Glücklicherweise folgt Wasser ('A Day By The Lake'). Musikalische Wellen, als Gitarren- und Keyboardsounds getarnt, verzaubern die Welt um den Lautsprecher. Wind kommt auf, das Schlagzeug bläst Böen in die Magie hinein. Vurtox' Stimme ist klar und ergreifend, erinnert kaum an die vorherigen Ausbrüche. Pathos ja, aber dezent in alles überrollende Melancholie gepackt. Wenn Mr. Akerfeldt von OPETH diesen Fünfminüter hört, wird sein Herz vor Freude Purzelbäume schlagen...
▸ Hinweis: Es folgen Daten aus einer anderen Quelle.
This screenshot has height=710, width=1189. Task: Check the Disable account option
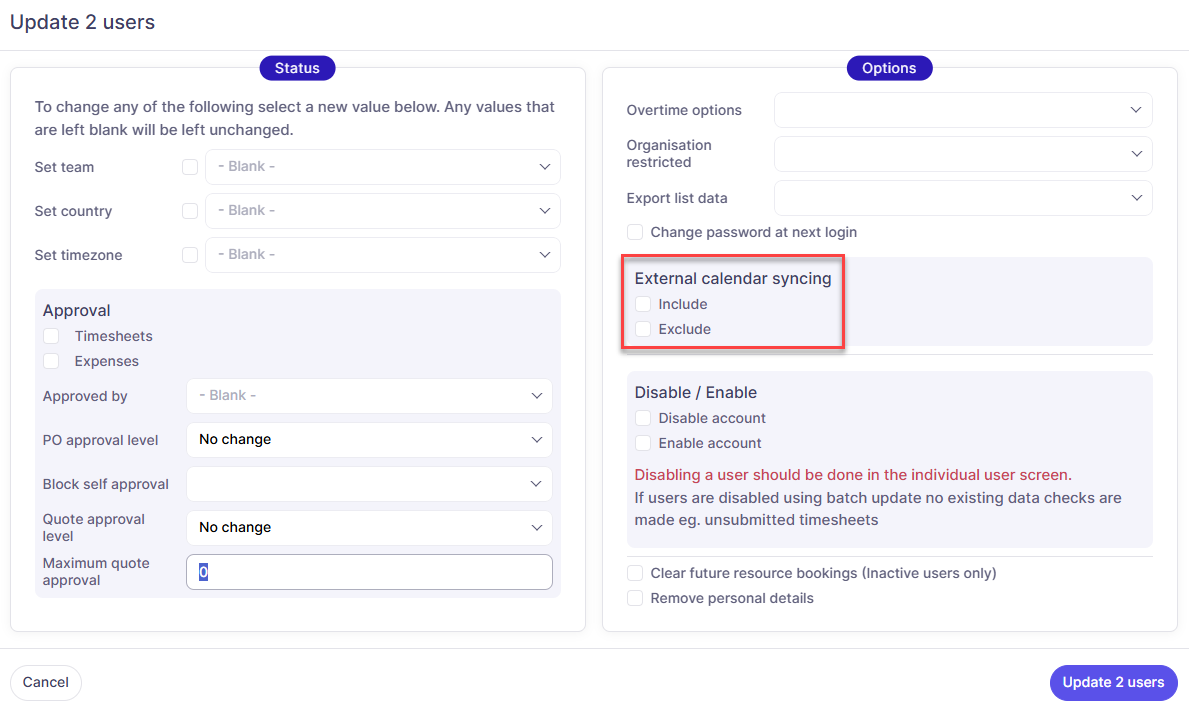pos(643,418)
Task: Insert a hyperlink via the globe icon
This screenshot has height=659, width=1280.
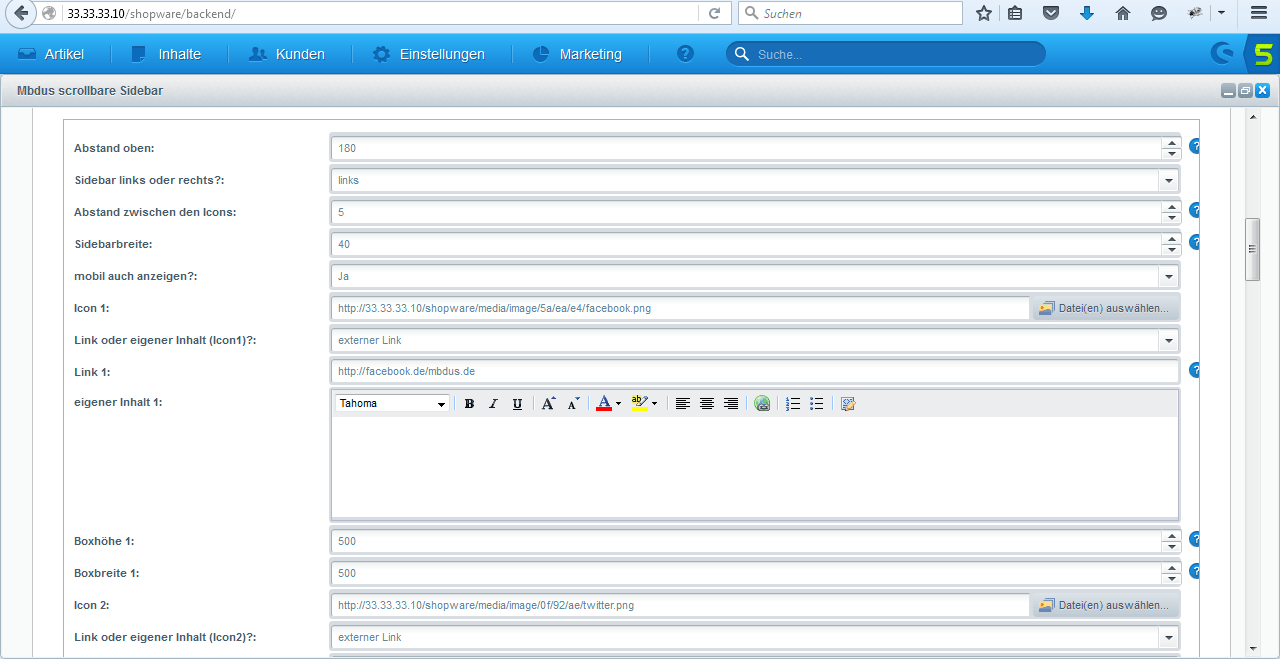Action: coord(762,403)
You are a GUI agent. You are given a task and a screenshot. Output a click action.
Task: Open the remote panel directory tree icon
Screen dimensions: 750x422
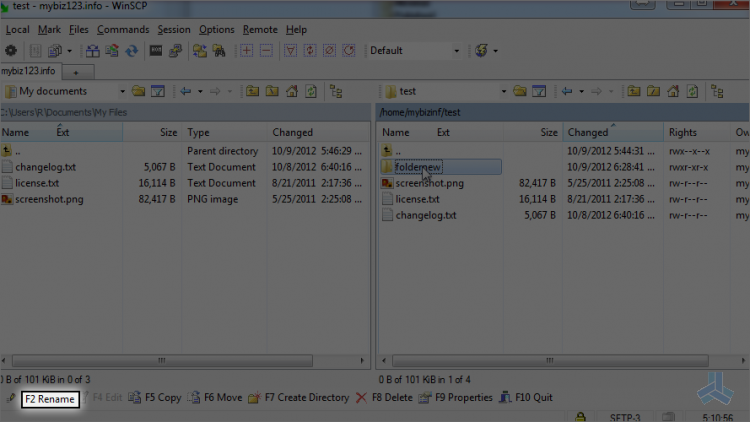coord(717,91)
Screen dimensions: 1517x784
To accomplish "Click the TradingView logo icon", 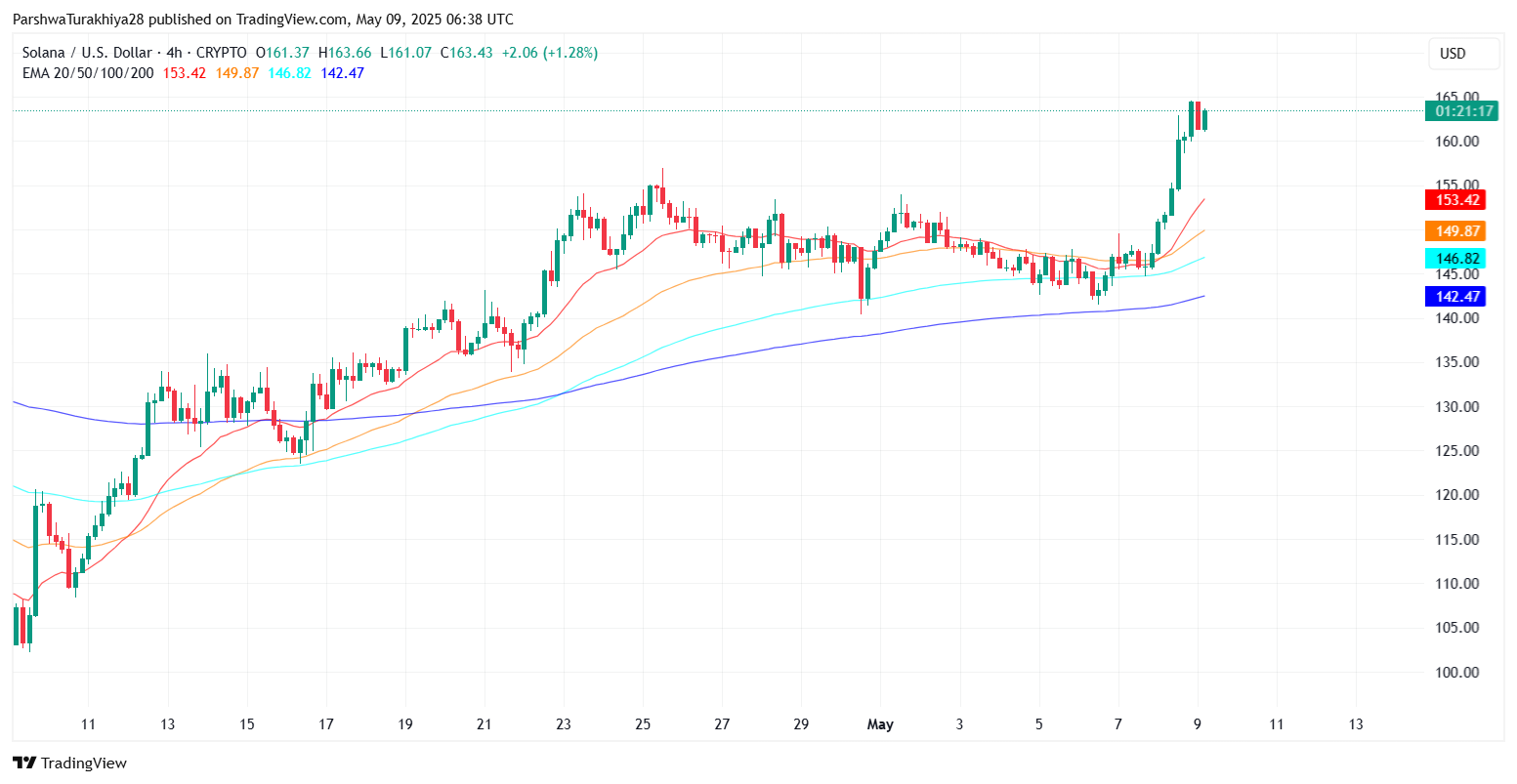I will [24, 763].
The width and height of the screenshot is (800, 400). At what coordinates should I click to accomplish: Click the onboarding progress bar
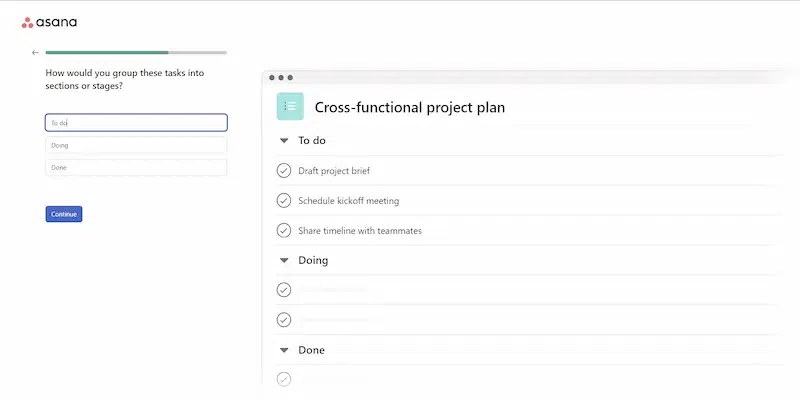[136, 52]
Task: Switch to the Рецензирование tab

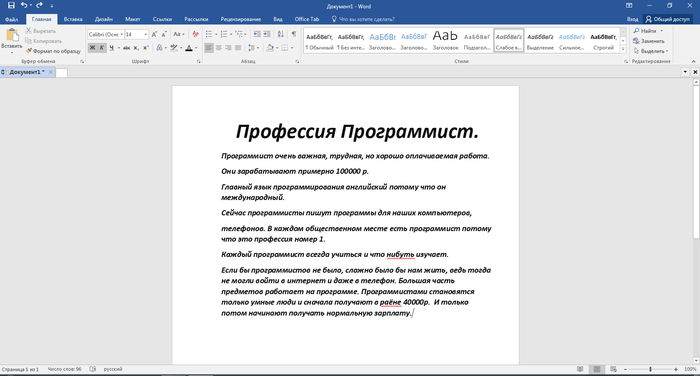Action: (x=241, y=19)
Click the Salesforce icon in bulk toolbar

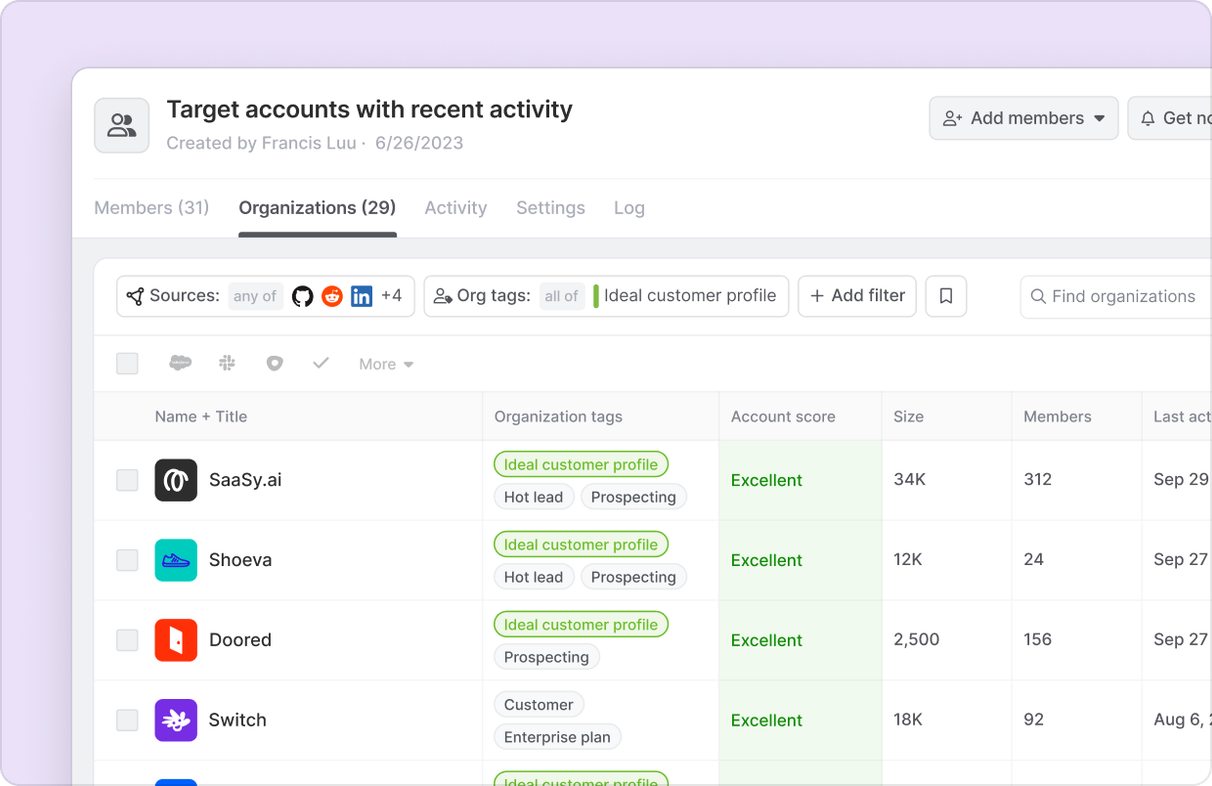pyautogui.click(x=180, y=363)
Der letzte Song, 'A Sleep Of Restless Hours', 17 Minuten. Ein Akustikpart leitet in ein unbarmherzig-schönes Riff. Breaks durchstoßen immer wieder den sich aufspannenden Melodiebogen. Doch da: Er wird erlegt, der Melodiebogen weicht purer Temposucht, kann aber doch noch obsiegen. Aber nur kurz: Vurtox growlt ihn nieder. Unmerklich hat sich der anfangs so sensible Songs gewandelt, ist zum Monster geworden. Plötzlich wird er aber wieder zum Sensibelchen. Muss das dort in Splendor genial sein. DISILLUSION sind aus dieser anderen Welt zurückgekehrt als janusköpfige Künstler, sie spielen mit unendlichen Gefühlen wie Zauberer. Der Refrain von 'A Sleep Of Restless Hours' ist ein Geschenk, eine Gabe für die Metalwelt, der sich erst elegisch festsetzt und in einer wilden Gitarrenorgie explodiert. Und noch nicht einmal die Hälfte des Schlafs der wilden Stunden ist erlebt...
Nur noch ein Wort:
Zeitlos.
Anspieltipps: Durchhören, wie Kino...
p.s. für die Erbsenzähler: Erst hinterher habe ich mitbekommen, dass "Splendor" eigentlich "Pracht" heißt und kein Land ist... Doch das ist nicht wichtig, weil es hier um DEN Film geht, den DU selber mit dem Album schiebst!